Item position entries
## Begin

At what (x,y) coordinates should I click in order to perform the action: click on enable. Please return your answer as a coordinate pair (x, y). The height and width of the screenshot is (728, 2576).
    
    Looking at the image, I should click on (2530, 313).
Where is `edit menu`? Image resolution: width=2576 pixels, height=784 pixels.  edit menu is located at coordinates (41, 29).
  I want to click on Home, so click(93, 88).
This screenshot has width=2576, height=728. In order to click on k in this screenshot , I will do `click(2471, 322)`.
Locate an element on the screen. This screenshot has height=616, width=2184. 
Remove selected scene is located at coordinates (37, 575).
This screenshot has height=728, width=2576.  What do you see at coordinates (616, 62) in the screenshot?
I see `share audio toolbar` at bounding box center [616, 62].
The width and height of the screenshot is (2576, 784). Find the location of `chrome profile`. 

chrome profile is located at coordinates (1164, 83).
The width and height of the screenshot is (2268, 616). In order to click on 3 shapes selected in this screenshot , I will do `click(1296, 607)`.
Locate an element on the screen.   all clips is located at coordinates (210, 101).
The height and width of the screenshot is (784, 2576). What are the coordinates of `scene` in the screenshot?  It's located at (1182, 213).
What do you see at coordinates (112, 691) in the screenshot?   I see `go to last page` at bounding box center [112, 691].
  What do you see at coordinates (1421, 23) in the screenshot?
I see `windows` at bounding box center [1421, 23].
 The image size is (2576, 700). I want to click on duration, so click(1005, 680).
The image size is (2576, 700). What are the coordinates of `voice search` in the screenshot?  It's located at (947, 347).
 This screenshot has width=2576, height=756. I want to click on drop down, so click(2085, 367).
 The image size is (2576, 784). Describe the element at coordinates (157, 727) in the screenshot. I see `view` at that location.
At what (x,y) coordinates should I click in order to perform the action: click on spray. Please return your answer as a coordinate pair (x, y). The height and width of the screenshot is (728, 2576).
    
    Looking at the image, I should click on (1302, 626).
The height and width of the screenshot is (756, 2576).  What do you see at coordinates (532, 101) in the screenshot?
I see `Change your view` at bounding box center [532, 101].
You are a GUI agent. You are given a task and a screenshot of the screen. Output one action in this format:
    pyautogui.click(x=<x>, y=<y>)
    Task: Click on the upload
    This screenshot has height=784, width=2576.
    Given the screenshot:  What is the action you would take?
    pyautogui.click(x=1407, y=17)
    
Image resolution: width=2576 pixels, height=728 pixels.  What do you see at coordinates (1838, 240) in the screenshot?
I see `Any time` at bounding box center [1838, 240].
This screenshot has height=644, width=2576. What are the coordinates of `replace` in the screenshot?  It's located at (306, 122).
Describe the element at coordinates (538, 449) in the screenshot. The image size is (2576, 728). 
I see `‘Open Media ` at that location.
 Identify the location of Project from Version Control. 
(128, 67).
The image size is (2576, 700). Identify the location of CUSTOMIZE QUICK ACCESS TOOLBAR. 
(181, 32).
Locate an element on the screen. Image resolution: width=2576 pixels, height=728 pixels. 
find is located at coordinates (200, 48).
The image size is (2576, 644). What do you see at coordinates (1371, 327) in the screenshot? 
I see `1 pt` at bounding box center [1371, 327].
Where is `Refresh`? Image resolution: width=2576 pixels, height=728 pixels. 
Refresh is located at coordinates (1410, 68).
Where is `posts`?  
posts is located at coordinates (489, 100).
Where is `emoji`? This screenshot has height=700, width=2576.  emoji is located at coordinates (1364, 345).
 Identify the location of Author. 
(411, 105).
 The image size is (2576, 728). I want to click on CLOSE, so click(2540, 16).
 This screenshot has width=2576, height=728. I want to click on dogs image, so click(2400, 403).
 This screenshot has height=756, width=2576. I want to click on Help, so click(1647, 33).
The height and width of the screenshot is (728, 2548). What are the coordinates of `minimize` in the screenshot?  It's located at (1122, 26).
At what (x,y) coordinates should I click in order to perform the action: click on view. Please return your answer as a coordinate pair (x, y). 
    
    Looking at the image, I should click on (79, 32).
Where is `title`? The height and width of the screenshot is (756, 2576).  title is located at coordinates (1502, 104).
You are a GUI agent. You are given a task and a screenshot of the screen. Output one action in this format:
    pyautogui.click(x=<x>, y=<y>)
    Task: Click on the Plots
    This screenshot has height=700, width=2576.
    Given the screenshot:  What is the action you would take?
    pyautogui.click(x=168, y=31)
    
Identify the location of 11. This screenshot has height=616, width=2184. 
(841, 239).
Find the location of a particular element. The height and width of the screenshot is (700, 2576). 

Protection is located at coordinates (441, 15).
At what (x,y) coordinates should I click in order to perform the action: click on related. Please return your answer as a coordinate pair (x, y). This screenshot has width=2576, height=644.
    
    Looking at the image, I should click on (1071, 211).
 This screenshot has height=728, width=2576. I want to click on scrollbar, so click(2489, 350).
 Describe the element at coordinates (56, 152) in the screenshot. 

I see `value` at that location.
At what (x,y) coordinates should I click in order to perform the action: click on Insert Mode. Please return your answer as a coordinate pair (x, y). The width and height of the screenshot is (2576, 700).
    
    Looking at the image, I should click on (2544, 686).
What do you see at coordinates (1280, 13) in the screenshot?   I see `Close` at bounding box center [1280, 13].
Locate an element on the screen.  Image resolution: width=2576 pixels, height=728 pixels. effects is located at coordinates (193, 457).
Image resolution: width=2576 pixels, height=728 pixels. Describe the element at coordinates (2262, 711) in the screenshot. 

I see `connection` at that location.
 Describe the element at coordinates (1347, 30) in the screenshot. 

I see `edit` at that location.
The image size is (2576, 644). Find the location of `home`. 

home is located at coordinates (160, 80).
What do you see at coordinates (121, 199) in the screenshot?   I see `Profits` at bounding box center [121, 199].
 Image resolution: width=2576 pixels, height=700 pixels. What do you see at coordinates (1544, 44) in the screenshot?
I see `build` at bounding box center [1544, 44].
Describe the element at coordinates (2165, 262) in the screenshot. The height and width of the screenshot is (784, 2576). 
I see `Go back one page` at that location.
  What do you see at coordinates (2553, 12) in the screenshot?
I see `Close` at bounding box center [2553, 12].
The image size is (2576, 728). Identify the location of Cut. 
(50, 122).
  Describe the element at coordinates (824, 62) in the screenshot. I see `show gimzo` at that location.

## End

WHAT TO DO –
Count the lines above that contain the string "will". Reply with the number alone.

FULL OUTPUT –
2